Instructions to follow: The response must contain every line below in which "list" appears.

Available data:
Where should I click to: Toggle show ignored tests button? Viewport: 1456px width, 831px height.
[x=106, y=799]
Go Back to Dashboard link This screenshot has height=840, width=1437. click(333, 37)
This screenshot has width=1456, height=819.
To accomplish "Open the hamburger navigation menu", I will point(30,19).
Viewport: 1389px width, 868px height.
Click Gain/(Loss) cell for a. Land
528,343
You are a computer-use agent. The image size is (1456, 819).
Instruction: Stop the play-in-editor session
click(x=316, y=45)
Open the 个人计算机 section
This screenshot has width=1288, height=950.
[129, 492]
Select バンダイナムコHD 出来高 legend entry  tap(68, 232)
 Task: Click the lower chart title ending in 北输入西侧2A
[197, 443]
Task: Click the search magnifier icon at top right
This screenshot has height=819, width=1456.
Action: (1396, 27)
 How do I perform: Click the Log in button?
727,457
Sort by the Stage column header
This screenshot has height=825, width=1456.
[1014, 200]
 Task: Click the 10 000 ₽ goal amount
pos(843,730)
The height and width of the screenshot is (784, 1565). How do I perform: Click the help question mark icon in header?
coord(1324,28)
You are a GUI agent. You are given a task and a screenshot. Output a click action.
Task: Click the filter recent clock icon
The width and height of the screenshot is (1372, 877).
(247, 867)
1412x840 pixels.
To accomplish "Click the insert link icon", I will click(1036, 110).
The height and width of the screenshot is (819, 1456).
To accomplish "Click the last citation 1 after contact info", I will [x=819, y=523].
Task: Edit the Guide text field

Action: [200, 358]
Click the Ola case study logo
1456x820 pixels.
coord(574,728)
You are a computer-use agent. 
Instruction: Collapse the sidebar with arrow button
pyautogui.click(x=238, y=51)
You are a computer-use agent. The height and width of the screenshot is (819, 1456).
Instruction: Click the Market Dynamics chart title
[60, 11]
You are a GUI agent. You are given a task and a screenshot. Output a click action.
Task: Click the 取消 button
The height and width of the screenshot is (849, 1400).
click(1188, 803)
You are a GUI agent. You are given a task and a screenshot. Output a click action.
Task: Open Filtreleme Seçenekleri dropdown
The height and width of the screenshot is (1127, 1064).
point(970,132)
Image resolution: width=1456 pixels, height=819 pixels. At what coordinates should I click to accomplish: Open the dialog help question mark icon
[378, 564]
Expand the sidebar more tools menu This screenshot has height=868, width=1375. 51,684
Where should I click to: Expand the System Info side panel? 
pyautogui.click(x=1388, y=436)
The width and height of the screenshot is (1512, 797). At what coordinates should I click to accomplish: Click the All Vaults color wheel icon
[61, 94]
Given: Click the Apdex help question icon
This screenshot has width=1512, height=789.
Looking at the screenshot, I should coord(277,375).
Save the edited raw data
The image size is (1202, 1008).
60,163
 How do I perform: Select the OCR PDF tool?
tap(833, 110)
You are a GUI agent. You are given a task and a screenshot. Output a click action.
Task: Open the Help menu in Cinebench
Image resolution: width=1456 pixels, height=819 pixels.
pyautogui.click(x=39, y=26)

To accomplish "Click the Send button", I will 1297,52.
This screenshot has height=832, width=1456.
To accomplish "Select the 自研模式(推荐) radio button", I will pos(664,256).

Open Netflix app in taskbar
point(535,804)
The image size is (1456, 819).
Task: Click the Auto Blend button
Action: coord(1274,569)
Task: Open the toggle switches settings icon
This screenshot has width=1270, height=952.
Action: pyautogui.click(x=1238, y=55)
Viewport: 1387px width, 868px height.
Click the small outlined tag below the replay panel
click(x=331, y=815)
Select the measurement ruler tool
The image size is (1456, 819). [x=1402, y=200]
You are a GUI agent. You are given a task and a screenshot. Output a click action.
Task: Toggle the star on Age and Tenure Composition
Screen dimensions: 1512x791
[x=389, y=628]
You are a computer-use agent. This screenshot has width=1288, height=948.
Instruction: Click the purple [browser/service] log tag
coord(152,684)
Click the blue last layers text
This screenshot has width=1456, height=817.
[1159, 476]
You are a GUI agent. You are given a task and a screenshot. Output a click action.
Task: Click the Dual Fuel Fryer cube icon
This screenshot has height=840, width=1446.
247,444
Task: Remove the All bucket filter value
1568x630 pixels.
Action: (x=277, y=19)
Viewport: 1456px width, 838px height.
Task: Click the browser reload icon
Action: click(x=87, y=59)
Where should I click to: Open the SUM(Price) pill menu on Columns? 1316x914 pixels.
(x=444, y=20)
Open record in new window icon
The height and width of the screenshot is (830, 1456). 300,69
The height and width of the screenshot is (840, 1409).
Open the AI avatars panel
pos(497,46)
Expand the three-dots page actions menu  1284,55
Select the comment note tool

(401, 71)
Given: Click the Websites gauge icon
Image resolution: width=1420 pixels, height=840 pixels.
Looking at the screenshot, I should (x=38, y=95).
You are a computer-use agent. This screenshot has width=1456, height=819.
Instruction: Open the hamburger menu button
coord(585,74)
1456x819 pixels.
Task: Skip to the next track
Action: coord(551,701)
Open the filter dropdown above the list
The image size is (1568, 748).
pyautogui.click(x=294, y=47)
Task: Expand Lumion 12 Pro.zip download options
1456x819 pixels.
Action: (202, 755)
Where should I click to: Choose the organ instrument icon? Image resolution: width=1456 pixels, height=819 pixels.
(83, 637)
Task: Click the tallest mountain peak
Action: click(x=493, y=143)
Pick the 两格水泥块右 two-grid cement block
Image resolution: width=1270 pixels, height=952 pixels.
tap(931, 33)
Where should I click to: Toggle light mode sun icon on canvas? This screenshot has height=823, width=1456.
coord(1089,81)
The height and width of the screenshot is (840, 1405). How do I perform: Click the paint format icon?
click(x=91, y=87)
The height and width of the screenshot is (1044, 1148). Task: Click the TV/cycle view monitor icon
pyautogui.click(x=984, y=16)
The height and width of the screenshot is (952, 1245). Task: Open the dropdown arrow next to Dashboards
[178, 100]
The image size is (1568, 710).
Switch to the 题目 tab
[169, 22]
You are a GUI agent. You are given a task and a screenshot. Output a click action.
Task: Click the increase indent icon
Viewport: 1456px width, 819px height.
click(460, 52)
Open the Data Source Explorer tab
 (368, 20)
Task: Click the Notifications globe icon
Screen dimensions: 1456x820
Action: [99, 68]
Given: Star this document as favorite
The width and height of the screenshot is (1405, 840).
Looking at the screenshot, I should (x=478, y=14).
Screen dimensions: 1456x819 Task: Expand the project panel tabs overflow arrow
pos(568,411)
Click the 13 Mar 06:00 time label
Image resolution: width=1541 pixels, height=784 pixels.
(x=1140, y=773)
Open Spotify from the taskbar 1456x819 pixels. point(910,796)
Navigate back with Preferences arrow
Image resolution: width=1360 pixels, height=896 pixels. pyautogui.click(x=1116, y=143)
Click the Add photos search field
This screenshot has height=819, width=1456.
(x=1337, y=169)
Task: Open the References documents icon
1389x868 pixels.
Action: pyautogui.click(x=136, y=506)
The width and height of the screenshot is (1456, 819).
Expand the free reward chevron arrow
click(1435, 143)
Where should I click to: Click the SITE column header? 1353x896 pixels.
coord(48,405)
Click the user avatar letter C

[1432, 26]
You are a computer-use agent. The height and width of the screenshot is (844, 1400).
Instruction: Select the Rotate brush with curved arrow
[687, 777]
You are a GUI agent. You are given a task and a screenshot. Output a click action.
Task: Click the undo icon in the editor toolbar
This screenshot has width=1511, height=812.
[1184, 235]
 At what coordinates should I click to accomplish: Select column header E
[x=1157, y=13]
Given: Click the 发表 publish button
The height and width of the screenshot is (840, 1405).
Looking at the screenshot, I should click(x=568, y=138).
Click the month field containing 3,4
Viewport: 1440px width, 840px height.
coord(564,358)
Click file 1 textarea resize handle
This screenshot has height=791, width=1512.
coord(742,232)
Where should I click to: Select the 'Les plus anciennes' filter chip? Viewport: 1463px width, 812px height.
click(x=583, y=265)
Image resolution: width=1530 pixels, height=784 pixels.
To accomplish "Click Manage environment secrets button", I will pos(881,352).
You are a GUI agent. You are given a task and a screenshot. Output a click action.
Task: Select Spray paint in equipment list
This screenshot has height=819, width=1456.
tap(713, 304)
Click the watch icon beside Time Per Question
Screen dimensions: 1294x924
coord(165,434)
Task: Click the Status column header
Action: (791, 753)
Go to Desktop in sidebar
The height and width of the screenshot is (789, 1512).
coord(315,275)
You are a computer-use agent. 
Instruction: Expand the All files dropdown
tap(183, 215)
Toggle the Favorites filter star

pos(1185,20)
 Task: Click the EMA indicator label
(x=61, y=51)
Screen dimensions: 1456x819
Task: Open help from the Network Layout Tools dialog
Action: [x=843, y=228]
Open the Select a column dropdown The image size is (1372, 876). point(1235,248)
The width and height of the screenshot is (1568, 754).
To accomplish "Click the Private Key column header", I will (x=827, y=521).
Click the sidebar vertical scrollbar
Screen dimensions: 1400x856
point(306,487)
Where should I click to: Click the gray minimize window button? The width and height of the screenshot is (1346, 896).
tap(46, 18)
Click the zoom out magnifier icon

Answer to this problem:
Open the filter dropdown above the list
Task: Select Spray paint in equipment list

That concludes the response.